3. Set **Position Broadcast Interval** to a long value for a static node - `43200` seconds (12 hours) or `86400` seconds (24 hours) is appropriate, since a fixed node's position never changes and frequent rebroadcasts waste airtime.

## Step 7 - Power Optimisations (Battery / Solar)

- **Config → Power** - set sleep and minimum wake intervals to the lowest practical values.
- Automatic forced power-saving is tied to the **ROUTER** role (ESP32 only), not REPEATER - the firmware enables it for ROUTER and it cannot be turned off. The REPEATER role does not force power-saving sleep; tune power settings manually where the platform supports it.
- **Screen Timeout** (`display.screen_on_secs`) controls how long the display stays on after activity. Lowering it reduces draw, but note that a value of `0` selects the firmware default (about 10 minutes), *not* "always off" - set a small non-zero value if you want the screen to turn off quickly.

## Step 8 - Disable Bluetooth (Optional)

**Config → Bluetooth → Enabled → false.** This saves power and removes an attack surface on unattended nodes. **Note:** once Bluetooth is disabled, you will need a USB/serial connection or remote admin (PKC admin keys, firmware ≥2.5) to re-enable it.

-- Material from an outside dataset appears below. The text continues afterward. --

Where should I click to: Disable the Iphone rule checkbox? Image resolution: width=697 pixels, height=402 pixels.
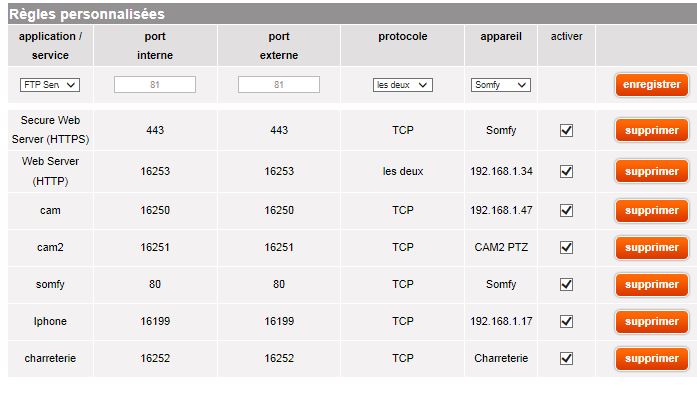point(566,321)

## Step 9 - Verify Operation

- Watch the node list for other nearby nodes appearing - this confirms receive is working.
- Send a test message and verify it is received on another device.
- If the node is uplinked to MQTT through an internet gateway, it may also appear on the third-party community map [meshmap.net](https://meshmap.net). Note that meshmap.net is not an official Meshtastic property and only shows nodes whose data reaches it via an MQTT gateway - a node with no internet gateway may never appear there, and appearance timing is not guaranteed.